More than 1.3 million seafloor images were collected and algorithmically analyzed to find biological hotspots and precisely target them for interactive sampling and observations. The initial wide-area seafloor imagery was acquired with an underwater vehicle “Ae2000f” using high-altitude 3D visual mapping cameras at underwater sites between 680 and 780 meters depth. The international team deployed multiple AUVs, developed by the University of Tokyo, which were equipped with 3D visual mapping technology developed jointly by the University of Sydney, University of Southampton, and the University of Tokyo and the Kyushu Institute of Technology as part of an international collaboration.
The conversion of the initial wide area survey imagery into three dimensional seafloor maps and habitat type summaries onboard Falkor, allowed the researchers to plan the subsequent robotic deployments to perform higher resolution visual imaging, environmental and chemical surveying, and physical sampling in areas of greatest interest, particularly at the ephemeral hotspots of biological activity that intermittently form around transitory methane seeps. Nineteen AUV deployments and fifteen ROV dives were completed in total during the expedition, including several multi-vehicle operations.
Thanks to rapid processing of data, a photogrammetric map of one of the best studied gas hydrate deposits was completed. This is believed to be the largest 3D color reconstruction of the seafloor, by area, in the world, measuring more than 118,000 square meters or 11.8 hectares, and covering a region of approximately 500 x 350 meters. While the average resolution of the maps obtained is 6 mm, the areas of most interest were mapped with resolution an order of magnitude higher, which would not have been possible without the ability to intelligently target the sites of interest with high resolution imaging surveys and process the large volumes of acquired data within hours of their acquisition at sea.

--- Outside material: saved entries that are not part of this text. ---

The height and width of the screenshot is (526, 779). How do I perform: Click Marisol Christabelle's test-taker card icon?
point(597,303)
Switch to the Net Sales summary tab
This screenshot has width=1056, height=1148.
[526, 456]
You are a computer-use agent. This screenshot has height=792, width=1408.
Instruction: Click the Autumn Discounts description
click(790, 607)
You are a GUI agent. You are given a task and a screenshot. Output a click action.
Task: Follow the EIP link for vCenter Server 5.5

Normally, maps like this would take several months to process and only after the completion of an expedition, at which point the science team is no longer at the site, and the habitats may have already evolved or expired. Instead, the research team was able to compose the 3D maps on board of Falkor within days of the images being acquired. The composite map was used during the expedition to plan operations, including the recovery of seafloor instruments and was invaluable for revisiting specific sites, such as active bubble plumes, making the entire operation more efficient.
“It is quite amazing to see such large areas of the seafloor mapped visually, especially only days after the raw data was collected. It is not just the size of the map, but also the way we were able to use it to inform our decisions while still on site. This makes a real difference as the technology makes it possible to visualize wide areas at very high resolution, and also easily identify and target areas where we should collect data. This has not previously been possible,” said Thornton.